In other cases, maybe to game the system just a little bit, whether it's thinking about how we code different patients. There are all kinds of ways, which is why I think it's so vital that we have tools that we make. A colleague of mine likes to say we need to make the right thing, the easy thing to do. And that's that typically we apply to patients - making the healthier way of living, the easier way of doing it.

I think it also applies to physicians, we need to make the right thing, the easy thing to do for physicians and health systems in terms of how they can deliver on value. So that value isn't just a matter of ticking off some boxes. But value is really kind of a completely different mindset for being evaluated on the outcomes our patients against the costs of the care and ensuring their patient engagement and access to care. So, I think we need to make those tools for everyone to be successful. We need to make tools for for clinicians, for patients, because they are a critical, absolutely critical part of this whole narrative, as we talked about in the whole journey. patients and clinicians need to co-produce, need to work together, and payers as well.

Q: Has the pandemic changed your views of American healthcare, its strengths or its weaknesses? Is perhaps another fundamental flaw the emphasis on healthcare, be it fee-for-service or value-base, and an underinvestment in public health.

A: I'm sure most people feel that conclusion is we've definitely under-invested in public health, there have been a number of studies that have looked at the decline of investment in public health in this country and compared us also with other developed nations around the world. So there's no question that we've been under invested.

It's not just about the investment. It's also about the coordination between public health authorities at the local level, local county level, at the state level, and at the federal level. I think we've seen a lot of that disconnect play out during the pandemic, and the need to create more collaborative models of communication and data and data sharing.

I think those are really important. I think the crisis has further reinforced some of these key principles. For example, it's really critical that people are able to co-produce their own health, outside of the four walls of their hospitals and clinics, that they have the tools to do so. In many cases, digital tools can really accelerate that.

Whether it's sensors and home monitoring devices, or self testing, for example, we saw that with COVID testing, people could just do the swabs themselves. Or enabling them to have the information about what what things that they ate might affect their blood sugar's the most or contribute to their weight gains the most that might be different from other people, everybody's metabolism is a little bit different.

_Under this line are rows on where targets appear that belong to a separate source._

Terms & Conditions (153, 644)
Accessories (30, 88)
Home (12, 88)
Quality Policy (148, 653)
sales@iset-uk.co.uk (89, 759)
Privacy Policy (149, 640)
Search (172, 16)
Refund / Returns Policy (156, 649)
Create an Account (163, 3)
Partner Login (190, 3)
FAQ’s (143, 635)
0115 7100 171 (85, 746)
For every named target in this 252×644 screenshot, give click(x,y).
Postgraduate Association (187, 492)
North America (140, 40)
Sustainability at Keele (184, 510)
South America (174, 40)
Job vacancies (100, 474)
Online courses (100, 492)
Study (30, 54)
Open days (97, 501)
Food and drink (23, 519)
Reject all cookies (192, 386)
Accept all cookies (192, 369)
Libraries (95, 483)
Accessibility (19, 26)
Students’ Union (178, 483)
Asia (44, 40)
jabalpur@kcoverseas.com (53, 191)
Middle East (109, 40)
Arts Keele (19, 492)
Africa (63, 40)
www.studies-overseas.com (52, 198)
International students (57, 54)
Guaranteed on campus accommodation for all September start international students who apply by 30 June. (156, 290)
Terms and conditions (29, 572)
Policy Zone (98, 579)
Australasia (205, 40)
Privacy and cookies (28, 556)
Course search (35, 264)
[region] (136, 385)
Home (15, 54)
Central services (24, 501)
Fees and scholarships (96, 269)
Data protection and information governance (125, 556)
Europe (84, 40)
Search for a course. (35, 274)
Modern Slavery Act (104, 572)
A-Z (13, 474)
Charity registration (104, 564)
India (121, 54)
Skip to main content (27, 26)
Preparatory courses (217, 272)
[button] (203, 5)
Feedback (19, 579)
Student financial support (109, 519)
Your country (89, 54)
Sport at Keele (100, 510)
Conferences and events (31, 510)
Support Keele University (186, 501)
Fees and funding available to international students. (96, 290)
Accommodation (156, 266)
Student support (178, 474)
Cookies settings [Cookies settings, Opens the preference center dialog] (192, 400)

So how do we enable people to manage their own health in a proactive way? That's really an a personalized experience. How do we give the right tools to the clinicians and to the payers, that they can support that so that they will either cover the costs of the telehealth or the sensors and devices that are necessary? Or if they're the case of the clinician, how do they actually work together with the patient in that kind of relationship that's very different from just relying on them coming into the clinic 10 or 20 minutes, six months, every year.

So it does require kind of a change in how we need to think about healthcare and also how we need to pay for health care. But I think if anything, the pandemic has shown that. I called the book The Long Fix because it was written before COVID. Now, I guess I would say, it's definitely going to be a quicker fix it has to be, because I think we all see the urgency of it, whether it's from a public health perspective, or primary care and preventative care and beyond.